Ukraine asked the International Atomic Energy Agency (IAEA) to seek NATO help with closing the air over Ukrainian nuclear sites to prevent act of "nuclear terrorism" by Russia, Kyiv's energy ministry said on Thursday.

Ukraine has 15 nuclear reactors and Russia has already seized the defunct Chernobyl nuclear power plant during its week-long invasion of its neighbor.

Ukrainian Foreign Minister Dmytro Kuleba called on NATO to implement a no-fly zone over Ukraine, saying "We say very clearly and calmly to our NATO partners that you can think as much as you want about how to avoid a direct confrontation with Russia, but if you do not help us stop it now, a direct confrontation will be inevitable because you will be next," according to Ukrinform.

'We are grateful to you for everything you have done… But now there is a concrete threat that our citizens will continue to be killed from the air… So if you do not take radical steps to strengthen the air force defense of Ukraine, the blood of our dead citizens will be on your hands. Your restraint and your unwillingness to take the next steps - all this gives Russia the opportunity to continue the killings without punishment," said Kuleba.

Zelensky warns Putin: No bunker can protect you from God

Ukrainian president Volodymyr Zelensky warned Russian President Vladimir Putin that "No bunker can protect you from God" on Thursday after Russian forces targeted the Cathedral of the Assumption [Uspensky Sobor] in its assault on Kharkiv, according to Ukrayinska Pravda.

"It is a holy place. Now, wrecked by the war. Even this does not deter them! They count on the fact that God’s retribution isn’t instant. But He sees. And answers. You cannot hide from His answers. No bunker can protect you from God’s answers," said Zelensky.

Zelensky additionally announced that the first of 16,000 foreign volunteers had arrived to fight in Ukraine's foreign legion.
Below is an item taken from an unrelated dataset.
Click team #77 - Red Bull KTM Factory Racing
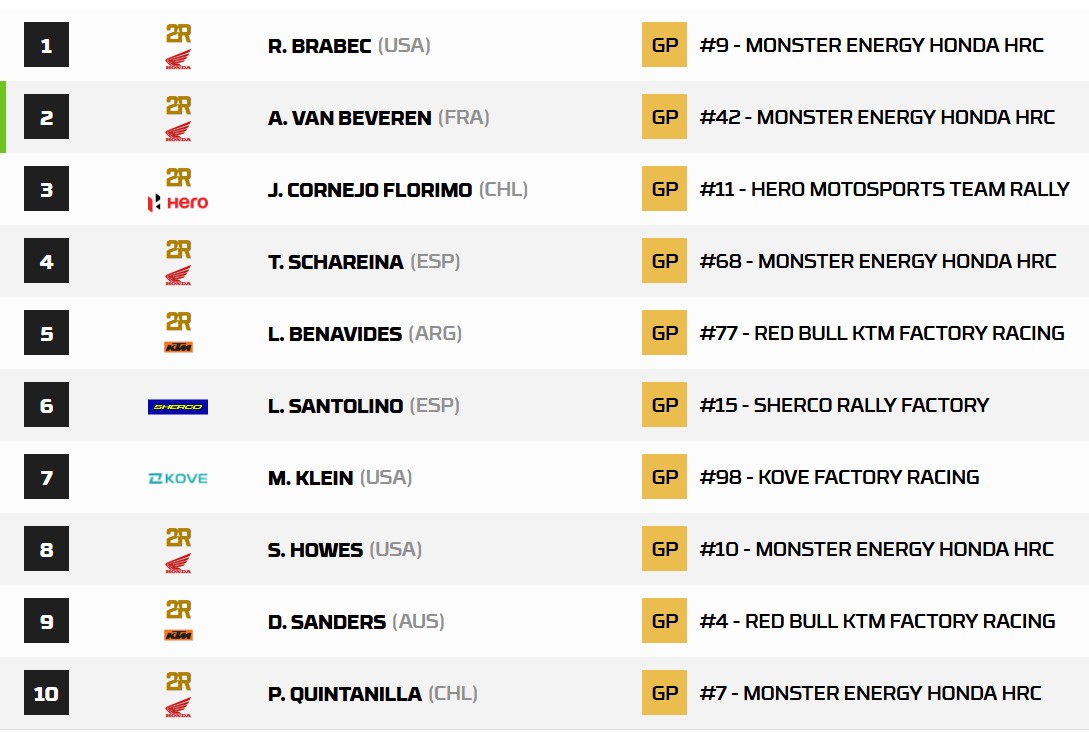 pyautogui.click(x=882, y=333)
The Ukrainian president pointed to how Ukraine had experienced two world wars, three Holodomors, the Holocaust, Chernobyl, the Russian take over of Crimea and the war in eastern Ukraine, saying "if someone thinks that, having overcome all of this, Ukrainians — any of us — will be scared, broken or willing to surrender — he knows nothing about Ukraine, and he has nothing to do in Ukraine," according to Ukrayinska Pravda.